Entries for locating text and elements
(begin)
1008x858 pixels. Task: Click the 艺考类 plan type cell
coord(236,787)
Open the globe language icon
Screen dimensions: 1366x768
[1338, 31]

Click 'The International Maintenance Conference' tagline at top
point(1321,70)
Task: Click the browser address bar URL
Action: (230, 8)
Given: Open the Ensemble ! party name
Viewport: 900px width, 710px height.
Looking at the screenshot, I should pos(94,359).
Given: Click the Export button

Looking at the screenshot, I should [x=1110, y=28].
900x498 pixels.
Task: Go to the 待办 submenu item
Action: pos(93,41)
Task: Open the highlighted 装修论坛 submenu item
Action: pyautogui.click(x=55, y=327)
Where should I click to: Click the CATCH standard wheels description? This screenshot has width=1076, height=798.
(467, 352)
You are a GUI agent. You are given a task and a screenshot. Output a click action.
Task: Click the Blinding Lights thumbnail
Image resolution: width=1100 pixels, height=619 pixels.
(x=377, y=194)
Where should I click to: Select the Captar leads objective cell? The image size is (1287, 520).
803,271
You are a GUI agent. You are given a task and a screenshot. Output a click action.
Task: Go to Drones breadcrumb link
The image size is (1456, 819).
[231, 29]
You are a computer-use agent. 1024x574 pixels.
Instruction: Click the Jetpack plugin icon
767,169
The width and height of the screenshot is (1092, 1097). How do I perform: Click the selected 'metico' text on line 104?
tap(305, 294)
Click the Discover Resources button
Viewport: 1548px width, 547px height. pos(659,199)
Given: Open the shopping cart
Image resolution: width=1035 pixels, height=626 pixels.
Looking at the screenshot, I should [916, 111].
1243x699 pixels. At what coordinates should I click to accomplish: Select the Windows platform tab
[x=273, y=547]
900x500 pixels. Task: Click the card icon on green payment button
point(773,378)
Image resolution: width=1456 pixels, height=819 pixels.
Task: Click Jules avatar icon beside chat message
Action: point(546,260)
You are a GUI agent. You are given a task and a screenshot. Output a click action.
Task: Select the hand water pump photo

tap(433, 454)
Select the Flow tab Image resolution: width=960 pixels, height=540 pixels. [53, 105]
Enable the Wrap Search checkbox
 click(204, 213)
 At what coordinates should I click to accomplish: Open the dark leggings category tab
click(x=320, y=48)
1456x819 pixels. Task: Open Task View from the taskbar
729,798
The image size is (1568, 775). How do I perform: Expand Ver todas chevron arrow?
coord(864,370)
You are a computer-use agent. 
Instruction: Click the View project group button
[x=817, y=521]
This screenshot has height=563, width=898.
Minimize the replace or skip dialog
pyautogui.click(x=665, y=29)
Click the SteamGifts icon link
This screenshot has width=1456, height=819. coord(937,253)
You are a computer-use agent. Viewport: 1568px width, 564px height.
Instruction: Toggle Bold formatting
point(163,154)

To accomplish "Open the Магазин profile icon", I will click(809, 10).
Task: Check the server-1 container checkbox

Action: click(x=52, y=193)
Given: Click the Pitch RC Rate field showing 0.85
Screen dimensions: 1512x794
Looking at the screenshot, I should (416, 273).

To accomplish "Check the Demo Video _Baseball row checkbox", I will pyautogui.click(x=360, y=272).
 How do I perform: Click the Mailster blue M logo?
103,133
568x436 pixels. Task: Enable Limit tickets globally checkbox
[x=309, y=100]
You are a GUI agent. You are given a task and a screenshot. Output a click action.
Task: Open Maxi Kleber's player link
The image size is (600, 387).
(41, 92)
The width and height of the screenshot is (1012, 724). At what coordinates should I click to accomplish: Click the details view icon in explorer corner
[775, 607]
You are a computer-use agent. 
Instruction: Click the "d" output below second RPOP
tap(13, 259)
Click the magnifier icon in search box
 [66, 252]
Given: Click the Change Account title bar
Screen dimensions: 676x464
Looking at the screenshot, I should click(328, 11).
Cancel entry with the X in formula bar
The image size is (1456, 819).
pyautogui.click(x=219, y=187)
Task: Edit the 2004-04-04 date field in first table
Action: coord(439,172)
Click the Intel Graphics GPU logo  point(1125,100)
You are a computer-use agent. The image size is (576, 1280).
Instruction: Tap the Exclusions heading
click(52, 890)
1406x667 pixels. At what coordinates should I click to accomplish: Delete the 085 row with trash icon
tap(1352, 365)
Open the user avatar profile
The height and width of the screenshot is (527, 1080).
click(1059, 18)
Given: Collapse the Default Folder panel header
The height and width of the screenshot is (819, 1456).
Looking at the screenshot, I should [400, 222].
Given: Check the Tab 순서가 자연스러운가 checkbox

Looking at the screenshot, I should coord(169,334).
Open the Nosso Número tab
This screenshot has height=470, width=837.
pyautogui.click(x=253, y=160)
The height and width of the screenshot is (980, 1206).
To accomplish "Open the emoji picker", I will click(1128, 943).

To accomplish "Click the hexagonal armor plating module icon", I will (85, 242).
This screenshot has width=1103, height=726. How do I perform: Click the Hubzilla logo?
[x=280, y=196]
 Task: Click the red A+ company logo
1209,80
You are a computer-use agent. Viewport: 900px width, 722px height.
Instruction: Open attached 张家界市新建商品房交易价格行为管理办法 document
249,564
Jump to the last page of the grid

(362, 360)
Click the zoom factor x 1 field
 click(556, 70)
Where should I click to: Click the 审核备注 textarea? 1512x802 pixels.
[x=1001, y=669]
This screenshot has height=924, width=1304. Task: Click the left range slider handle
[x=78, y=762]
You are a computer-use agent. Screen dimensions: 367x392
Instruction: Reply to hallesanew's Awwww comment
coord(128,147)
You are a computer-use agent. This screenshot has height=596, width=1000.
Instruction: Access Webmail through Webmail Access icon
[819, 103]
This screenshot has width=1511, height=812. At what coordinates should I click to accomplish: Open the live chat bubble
(end)
Aim of the exercise
Convert the records into a two-column CSV with the headers "instruction" and "answer". Give one row per record, put each field in quotation marks, and replace line breaks with spaces. Begin at the line that has "Open the user avatar profile" and stop after the line that has "will (85, 242).".

Finished exercise
instruction,answer
"Open the user avatar profile The height and width of the screenshot is (527, 1080).","click(1059, 18)"
"Given: Collapse the Default Folder panel header The height and width of the screenshot is (819, 1456).","Looking at the screenshot, I should [400, 222]."
"Given: Check the Tab 순서가 자연스러운가 checkbox","Looking at the screenshot, I should coord(169,334)."
"Open the Nosso Número tab This screenshot has height=470, width=837.","pyautogui.click(x=253, y=160)"
"The height and width of the screenshot is (980, 1206). To accomplish ""Open the emoji picker"",","I will click(1128, 943)."
"To accomplish ""Click the hexagonal armor plating module icon"",","I will (85, 242)."